**THINGS TO DO**:
A) In the field-profile passage, what does it say about local gravity constraints when |Q| is of order 1?
B) Please quote the field-profile passage, starting with "If the field" and going on through "are not satisfied.".

**SOURCE**:
_____

If the field value at \(\tilde r = 0\) is away from ϕA, the field rolls down the potential for \(\tilde r > 0\). This corresponds to taking the limit \({{\tilde r}_1} \to 0\) in Eq. (5.40), in which case the field profile outside the body is given by

$$\phi (\tilde r) = {\phi _B} - {{2Q} \over \kappa}{{G{M_c}} \over {\tilde r}}{e^{- {m_B}(\tilde r - {{\tilde r}_c})}}.$$
(5.41)

This shows that the effective coupling is of the order of Q and hence for \(\vert Q\vert = {\mathcal O}(1)\) local gravity constraints are not satisfied.

Thin-shell solutions

Let us consider the case in which \({{\tilde r}_1}\) is close to \({{\tilde r}_c}\), i.e.

$$\Delta {\tilde r_c} \equiv {\tilde r_c} - {\tilde r_1} \ll {\tilde r_c}.$$
(5.42)

_____

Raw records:
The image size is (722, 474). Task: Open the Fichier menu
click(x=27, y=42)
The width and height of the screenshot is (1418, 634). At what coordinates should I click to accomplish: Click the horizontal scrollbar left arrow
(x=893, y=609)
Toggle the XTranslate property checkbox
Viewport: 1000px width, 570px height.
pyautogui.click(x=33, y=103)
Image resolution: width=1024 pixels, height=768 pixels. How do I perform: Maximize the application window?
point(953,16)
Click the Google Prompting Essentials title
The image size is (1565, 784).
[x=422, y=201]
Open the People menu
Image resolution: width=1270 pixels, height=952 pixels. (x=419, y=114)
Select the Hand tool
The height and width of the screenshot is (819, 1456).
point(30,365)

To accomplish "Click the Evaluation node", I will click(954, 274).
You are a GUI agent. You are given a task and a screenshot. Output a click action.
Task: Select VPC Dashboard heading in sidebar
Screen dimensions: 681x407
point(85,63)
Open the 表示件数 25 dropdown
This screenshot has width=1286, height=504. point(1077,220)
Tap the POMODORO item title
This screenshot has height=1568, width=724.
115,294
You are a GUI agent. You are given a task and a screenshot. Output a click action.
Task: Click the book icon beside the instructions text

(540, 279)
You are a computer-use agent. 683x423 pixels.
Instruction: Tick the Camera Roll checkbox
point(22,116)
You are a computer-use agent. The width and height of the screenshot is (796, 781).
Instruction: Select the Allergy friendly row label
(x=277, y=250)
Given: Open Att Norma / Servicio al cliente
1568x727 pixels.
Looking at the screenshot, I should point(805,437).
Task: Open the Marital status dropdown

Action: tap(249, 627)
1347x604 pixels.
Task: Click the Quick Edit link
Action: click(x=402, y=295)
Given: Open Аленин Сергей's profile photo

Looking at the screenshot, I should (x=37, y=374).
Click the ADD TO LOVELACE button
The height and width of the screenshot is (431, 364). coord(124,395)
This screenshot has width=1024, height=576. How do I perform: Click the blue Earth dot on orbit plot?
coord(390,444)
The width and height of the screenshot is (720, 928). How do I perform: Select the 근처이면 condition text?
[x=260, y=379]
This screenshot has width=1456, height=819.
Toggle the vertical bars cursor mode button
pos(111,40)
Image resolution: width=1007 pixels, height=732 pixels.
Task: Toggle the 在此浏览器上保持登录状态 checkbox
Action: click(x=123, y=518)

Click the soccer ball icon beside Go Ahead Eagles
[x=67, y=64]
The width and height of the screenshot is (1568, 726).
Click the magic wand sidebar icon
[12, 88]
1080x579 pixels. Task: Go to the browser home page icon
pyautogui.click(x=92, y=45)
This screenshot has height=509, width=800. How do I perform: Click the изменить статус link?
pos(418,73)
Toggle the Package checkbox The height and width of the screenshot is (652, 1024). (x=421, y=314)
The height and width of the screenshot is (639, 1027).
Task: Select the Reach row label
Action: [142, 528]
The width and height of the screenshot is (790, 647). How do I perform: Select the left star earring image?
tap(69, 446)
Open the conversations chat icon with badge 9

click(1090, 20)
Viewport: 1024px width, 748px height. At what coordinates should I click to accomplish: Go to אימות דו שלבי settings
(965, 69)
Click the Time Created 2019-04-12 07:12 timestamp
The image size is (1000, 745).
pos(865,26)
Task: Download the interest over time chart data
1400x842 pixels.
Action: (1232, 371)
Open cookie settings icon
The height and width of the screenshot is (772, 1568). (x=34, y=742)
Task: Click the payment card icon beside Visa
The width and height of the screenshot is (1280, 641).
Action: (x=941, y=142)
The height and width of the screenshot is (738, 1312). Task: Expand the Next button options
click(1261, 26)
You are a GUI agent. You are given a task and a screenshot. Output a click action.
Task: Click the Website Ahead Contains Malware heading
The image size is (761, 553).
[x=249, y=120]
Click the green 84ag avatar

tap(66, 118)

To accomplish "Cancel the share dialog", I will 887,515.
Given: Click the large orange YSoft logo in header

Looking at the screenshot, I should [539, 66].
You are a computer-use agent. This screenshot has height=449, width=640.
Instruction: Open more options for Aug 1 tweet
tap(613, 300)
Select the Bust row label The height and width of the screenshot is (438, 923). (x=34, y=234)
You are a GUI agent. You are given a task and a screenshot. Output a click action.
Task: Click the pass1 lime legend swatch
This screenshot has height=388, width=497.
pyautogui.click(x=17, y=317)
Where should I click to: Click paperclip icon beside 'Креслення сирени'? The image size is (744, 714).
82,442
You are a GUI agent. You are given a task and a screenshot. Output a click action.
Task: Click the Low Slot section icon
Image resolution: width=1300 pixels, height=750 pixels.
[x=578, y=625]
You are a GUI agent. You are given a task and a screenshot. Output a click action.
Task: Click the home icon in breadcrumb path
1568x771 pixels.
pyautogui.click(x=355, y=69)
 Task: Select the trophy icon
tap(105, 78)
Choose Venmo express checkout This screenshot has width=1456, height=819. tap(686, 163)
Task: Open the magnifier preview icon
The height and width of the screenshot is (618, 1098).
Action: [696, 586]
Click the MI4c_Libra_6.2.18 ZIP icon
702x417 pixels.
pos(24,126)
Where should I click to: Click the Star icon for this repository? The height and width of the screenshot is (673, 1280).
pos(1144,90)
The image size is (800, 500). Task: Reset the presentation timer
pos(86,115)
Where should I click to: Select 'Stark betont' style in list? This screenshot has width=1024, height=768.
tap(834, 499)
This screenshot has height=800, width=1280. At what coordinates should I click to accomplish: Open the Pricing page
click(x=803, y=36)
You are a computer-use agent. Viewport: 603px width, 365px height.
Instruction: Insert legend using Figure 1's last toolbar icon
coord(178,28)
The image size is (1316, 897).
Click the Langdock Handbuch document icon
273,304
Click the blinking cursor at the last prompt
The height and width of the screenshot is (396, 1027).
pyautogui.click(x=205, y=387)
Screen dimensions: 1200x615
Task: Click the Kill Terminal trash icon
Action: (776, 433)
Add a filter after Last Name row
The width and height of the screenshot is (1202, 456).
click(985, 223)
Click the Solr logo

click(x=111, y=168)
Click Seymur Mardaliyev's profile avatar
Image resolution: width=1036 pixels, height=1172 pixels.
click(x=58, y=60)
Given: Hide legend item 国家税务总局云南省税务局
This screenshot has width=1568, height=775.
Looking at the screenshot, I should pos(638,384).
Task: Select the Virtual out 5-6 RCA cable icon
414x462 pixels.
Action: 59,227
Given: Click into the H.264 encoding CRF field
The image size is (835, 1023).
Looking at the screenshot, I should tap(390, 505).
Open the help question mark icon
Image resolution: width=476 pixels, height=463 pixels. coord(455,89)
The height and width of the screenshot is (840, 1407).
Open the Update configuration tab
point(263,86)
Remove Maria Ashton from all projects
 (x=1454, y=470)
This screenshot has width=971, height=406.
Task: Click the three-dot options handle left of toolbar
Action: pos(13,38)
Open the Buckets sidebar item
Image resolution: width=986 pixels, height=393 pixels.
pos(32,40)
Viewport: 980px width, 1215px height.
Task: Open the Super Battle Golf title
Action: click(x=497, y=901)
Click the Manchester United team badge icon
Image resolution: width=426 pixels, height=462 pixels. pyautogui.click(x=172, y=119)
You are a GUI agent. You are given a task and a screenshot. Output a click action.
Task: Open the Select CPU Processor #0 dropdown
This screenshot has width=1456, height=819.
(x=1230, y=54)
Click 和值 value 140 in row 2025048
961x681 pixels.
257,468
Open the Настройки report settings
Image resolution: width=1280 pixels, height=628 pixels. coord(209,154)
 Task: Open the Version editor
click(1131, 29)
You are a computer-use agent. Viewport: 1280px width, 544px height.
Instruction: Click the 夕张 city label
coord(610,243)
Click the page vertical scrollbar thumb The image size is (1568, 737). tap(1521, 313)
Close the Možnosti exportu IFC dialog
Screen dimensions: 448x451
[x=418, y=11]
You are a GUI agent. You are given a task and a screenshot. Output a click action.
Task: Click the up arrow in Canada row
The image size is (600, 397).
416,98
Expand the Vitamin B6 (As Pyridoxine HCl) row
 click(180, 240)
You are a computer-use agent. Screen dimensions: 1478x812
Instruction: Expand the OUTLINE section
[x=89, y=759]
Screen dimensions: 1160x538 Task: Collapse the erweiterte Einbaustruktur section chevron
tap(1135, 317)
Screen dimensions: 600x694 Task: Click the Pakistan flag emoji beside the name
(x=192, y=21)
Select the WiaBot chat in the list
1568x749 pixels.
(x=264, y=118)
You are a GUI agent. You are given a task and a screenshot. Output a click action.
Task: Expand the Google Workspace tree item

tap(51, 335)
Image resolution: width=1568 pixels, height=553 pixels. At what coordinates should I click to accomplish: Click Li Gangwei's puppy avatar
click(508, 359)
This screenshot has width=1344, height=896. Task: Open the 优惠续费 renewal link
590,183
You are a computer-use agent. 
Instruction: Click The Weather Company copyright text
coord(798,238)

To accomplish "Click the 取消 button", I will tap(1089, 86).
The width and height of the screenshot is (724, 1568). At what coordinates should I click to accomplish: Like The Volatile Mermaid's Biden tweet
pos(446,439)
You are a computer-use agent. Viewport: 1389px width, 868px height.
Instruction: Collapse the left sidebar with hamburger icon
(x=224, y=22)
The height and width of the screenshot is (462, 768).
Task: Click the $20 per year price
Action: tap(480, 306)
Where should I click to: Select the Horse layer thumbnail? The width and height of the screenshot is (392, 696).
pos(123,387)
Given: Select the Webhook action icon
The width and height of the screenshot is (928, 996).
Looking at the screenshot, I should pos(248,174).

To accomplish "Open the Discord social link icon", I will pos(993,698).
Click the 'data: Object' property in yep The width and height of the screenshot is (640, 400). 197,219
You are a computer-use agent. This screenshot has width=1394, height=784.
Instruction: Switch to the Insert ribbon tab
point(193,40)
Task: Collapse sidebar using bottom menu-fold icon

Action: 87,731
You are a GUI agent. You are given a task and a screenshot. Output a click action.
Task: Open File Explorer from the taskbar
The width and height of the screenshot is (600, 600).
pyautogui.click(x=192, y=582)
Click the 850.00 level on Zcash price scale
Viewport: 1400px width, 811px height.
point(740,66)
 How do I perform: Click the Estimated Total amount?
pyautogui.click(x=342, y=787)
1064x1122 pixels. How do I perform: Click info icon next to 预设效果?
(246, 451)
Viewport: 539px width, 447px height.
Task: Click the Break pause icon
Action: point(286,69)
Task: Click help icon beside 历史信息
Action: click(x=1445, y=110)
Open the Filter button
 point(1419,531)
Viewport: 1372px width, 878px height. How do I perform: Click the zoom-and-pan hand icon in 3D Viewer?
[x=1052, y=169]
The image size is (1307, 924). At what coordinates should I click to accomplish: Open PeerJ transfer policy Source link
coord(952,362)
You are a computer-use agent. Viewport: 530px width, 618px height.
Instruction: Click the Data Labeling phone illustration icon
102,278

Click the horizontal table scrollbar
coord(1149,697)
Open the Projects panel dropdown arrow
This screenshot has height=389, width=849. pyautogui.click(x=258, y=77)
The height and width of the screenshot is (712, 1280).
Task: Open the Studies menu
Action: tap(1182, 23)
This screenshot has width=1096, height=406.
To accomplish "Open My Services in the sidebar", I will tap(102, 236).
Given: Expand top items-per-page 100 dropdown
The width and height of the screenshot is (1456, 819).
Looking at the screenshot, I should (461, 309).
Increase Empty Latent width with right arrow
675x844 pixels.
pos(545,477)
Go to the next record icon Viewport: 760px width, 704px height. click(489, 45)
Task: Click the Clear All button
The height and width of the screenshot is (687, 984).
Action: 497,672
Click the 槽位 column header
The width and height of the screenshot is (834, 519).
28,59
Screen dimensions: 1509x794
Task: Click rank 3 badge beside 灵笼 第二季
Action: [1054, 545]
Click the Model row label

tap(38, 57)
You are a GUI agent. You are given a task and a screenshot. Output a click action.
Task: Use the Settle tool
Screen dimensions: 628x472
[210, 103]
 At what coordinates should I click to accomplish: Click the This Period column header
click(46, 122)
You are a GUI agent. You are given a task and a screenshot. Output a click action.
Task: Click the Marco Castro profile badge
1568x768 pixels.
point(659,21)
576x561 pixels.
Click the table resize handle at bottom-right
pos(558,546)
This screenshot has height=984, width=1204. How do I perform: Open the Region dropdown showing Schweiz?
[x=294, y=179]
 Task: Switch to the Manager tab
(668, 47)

_____

**SOLVED TASKS**:
A) Local gravity constraints are not satisfied.

B)
If the field value at \(\tilde r = 0\) is away from ϕA, the field rolls down the potential for \(\tilde r > 0\). This corresponds to taking the limit \({{\tilde r}_1} \to 0\) in Eq. (5.40), in which case the field profile outside the body is given by

$$\phi (\tilde r) = {\phi _B} - {{2Q} \over \kappa}{{G{M_c}} \over {\tilde r}}{e^{- {m_B}(\tilde r - {{\tilde r}_c})}}.$$
(5.41)

This shows that the effective coupling is of the order of Q and hence for \(\vert Q\vert = {\mathcal O}(1)\) local gravity constraints are not satisfied.